9punkt - Die Debattenrundschau vom 16.01.2024 finden Sie hier

Film

Ermitteln in der Polarnacht Alaskas: Kali Reis und Jodie Foster in "True Detective. Night Country"

Die vierte Staffel von "True Detective" stößt auf breite Resonanz in den Feuilletons. Diesmal ermittelt Jodie Foster in der (insbesondere damals wegen der ersten Staffel hochgepriesenen) Anthologieserie. Die Kulisse bildet die Polarnacht Alaskas in einem Städtchen, in dem die Toten auf Wanderschaft gehen - und die Show wurde nicht mehr von Nic Pizzolatto, sondern von Issa López geschrieben. "Die mexikanische Horror-Spezialistin legt einen anderen Fokus auf die vertrauten Serienmotive", schreibt Andreas Busche im Tagesspiegel: "Nicht alles in Alaska lässt sich mit forensischen Methoden erklären. Aber das Übersinnliche ist in 'Night Country', anders als bei Pizzolatto, keine Genre-Folklore, sondern tief verankert in der lokalen Kultur und der verwundbaren indigenen Community."

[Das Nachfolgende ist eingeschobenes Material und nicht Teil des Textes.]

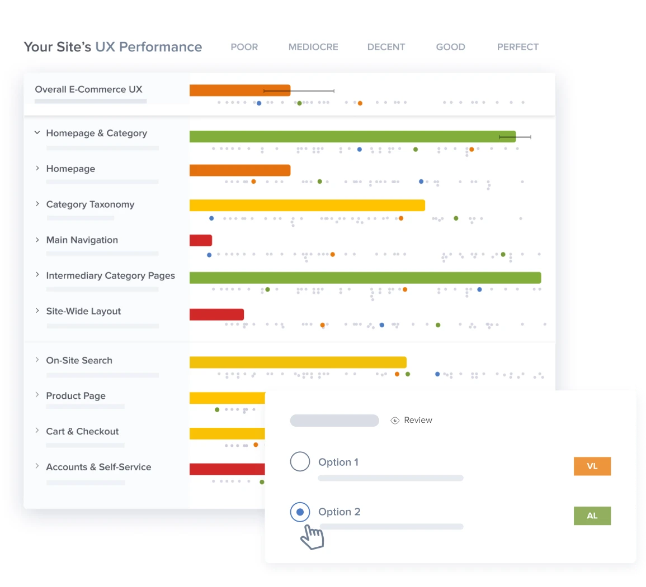Click the green AL badge
Viewport: 646px width, 587px height.
(592, 516)
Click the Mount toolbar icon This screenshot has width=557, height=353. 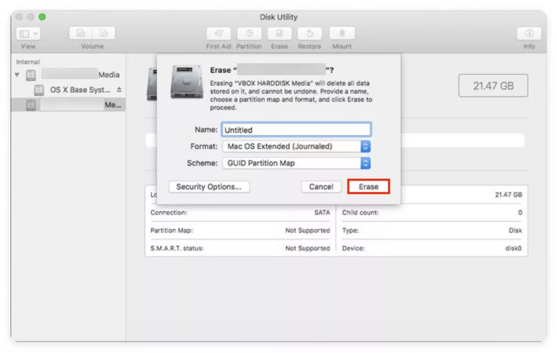(342, 34)
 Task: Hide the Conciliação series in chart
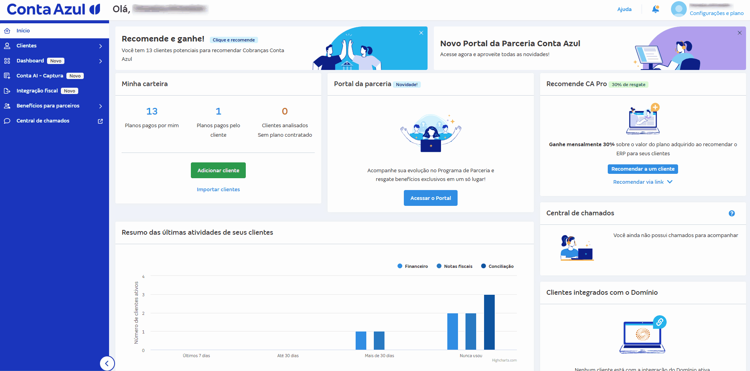(x=497, y=266)
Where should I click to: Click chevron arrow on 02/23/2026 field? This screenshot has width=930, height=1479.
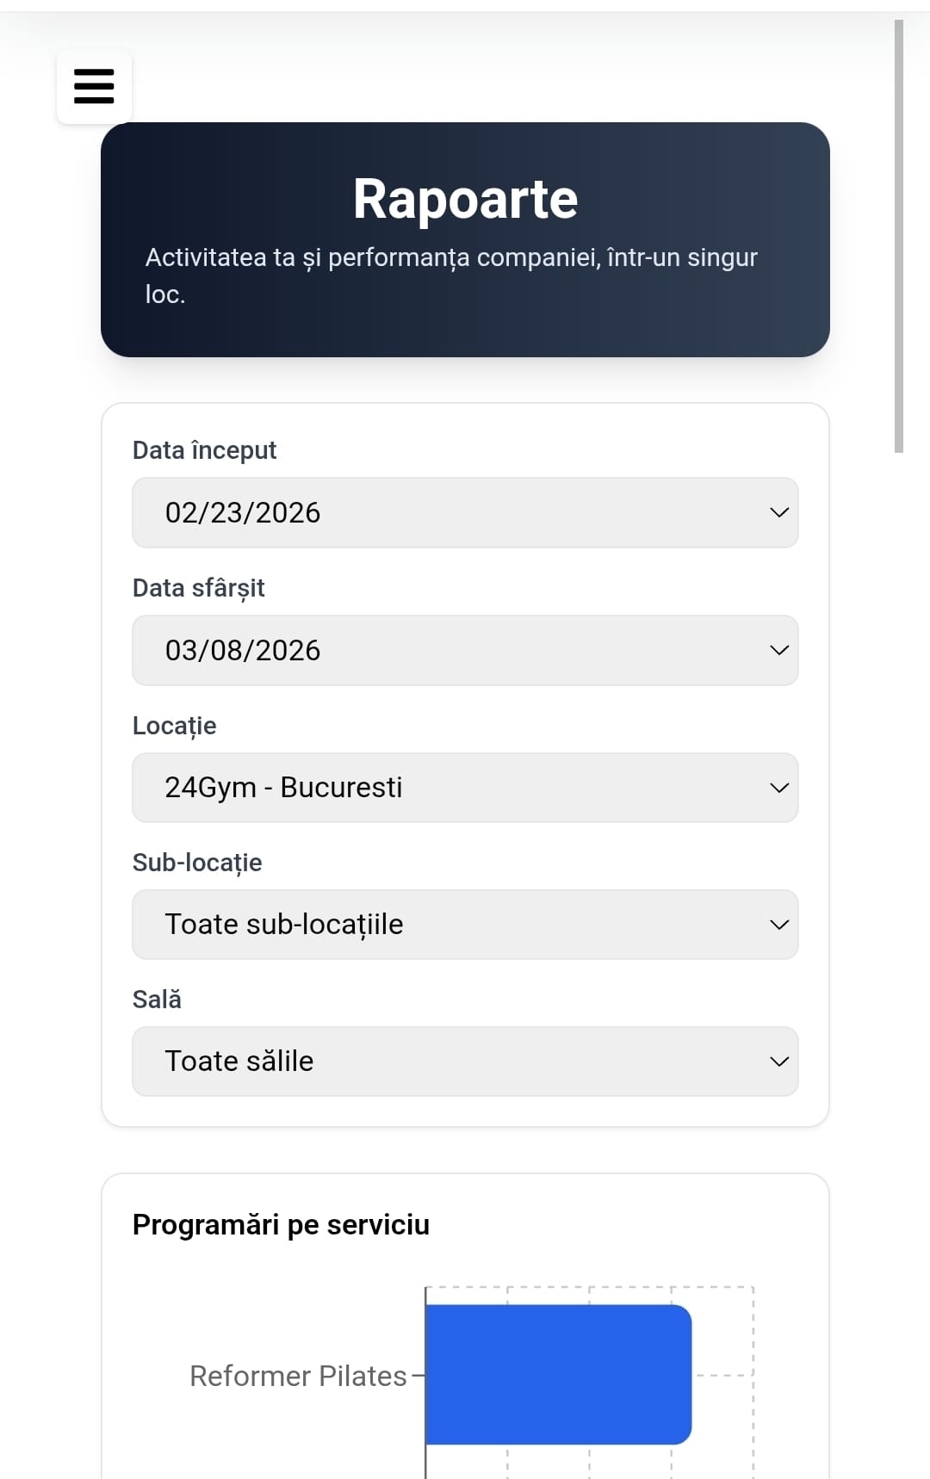(778, 512)
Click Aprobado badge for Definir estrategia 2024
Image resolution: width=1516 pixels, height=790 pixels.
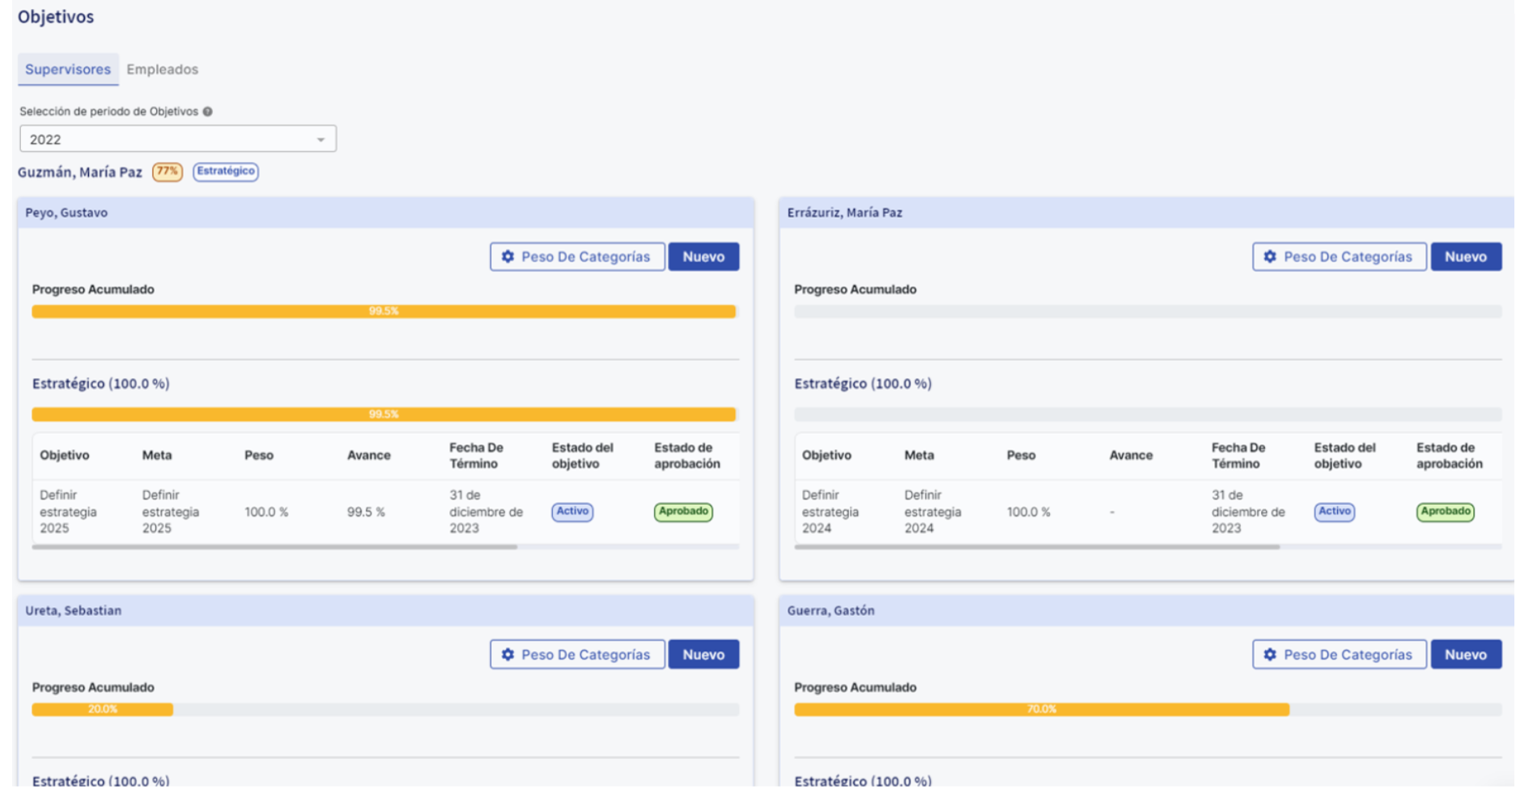point(1445,512)
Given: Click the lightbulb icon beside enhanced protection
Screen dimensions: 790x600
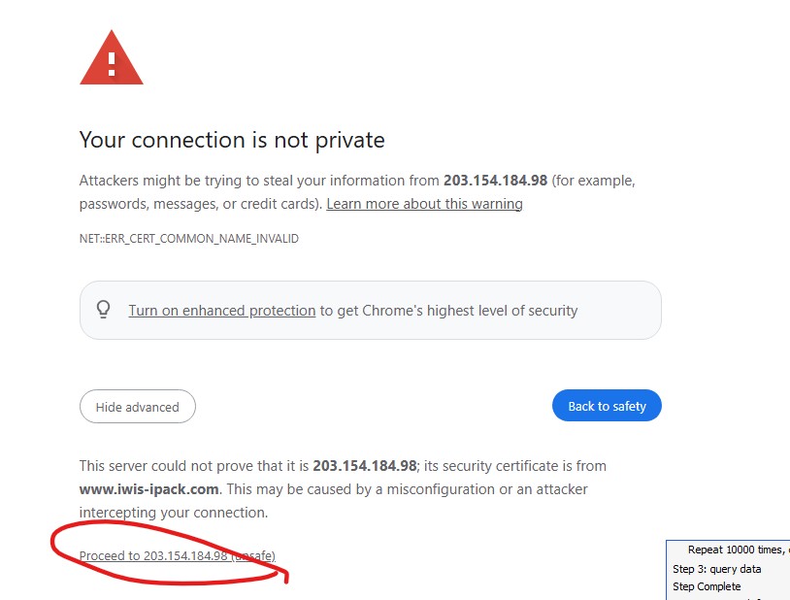Looking at the screenshot, I should 104,310.
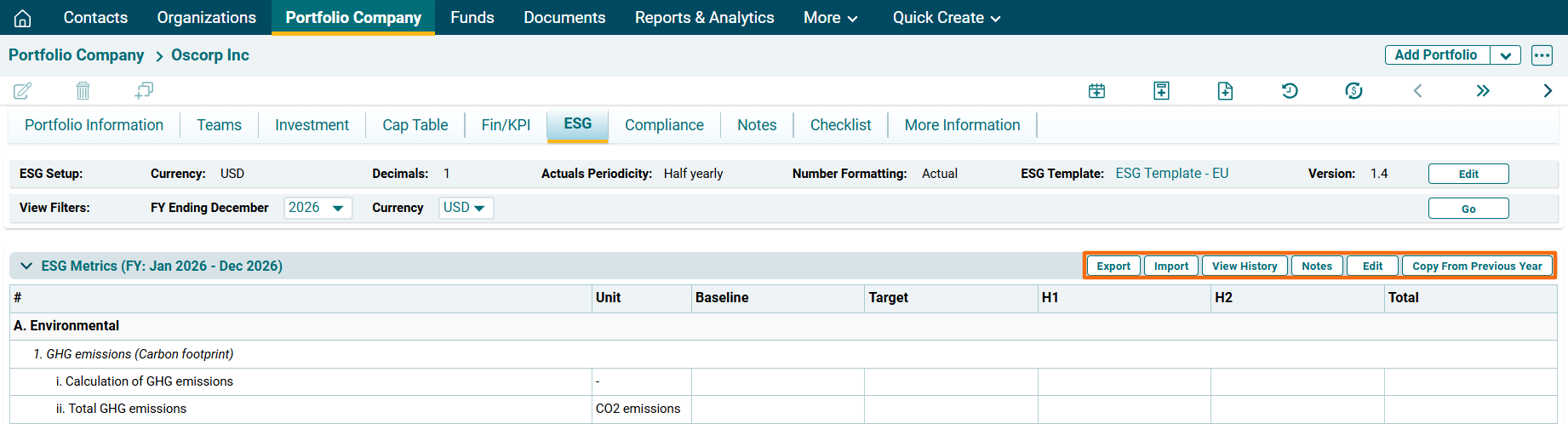The image size is (1568, 424).
Task: Click the trash can delete icon
Action: (83, 90)
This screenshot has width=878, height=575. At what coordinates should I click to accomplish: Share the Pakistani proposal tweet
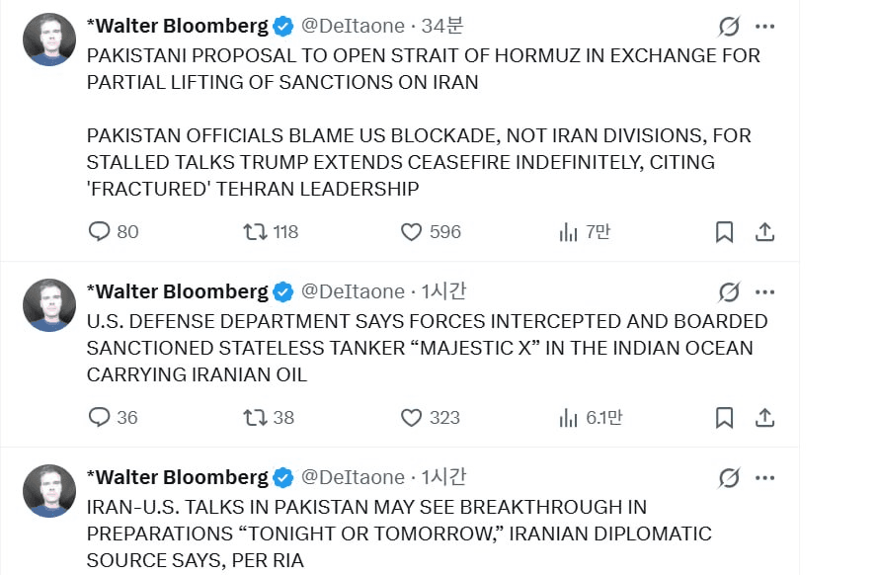pos(764,232)
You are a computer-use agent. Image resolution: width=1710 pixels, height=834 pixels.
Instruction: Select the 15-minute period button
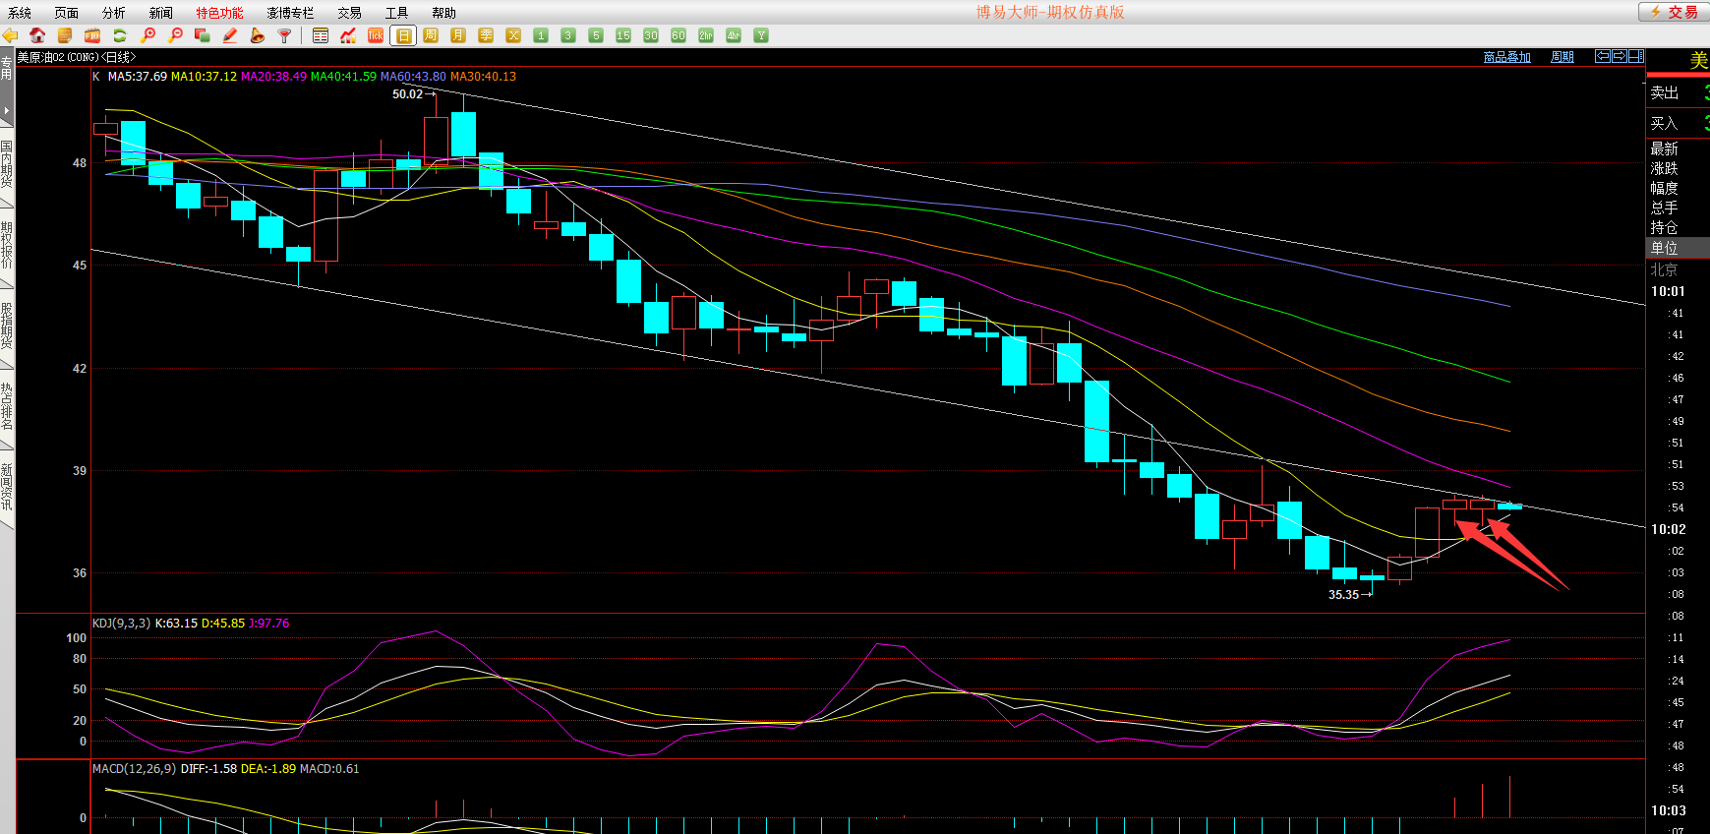coord(623,35)
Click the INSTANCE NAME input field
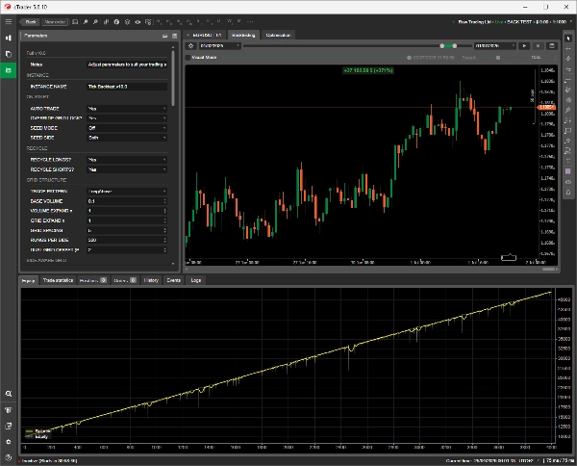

Carolin Gasteiger hat in der SZ (online nachgereicht vom Tages-Anzeiger) rege Freude am Ermittlerinnenduo: Foster als "Liz Danvers ist ein raue, verbissene Polizistin, privat ein Wrack, im Job aber kompromisslos und fast schon genial. ... Es spricht für López, dass sie Foster einen zwar unbekannten, aber passenden Sidekick verleiht: Kali Reis, im wahren Leben Profiboxerin und 2021 erfolgreich im Thriller 'Catch the Fair One', spielt Evangeline Navarro. Die indigene Polizistin ist allein optisch eine ideale Ergänzung für Danvers: einen Kopf größer, ein breites Kreuz und viele Tattoos. Auch sie ein unglaublicher Sturschädel." Und Oliver Jungen freut sich in der FAZ: Nachdem die zweite und dritte Staffel an die famose erste kaum anzuschließen vermochten, kann diese "atmosphärisch endlich wieder mithalten".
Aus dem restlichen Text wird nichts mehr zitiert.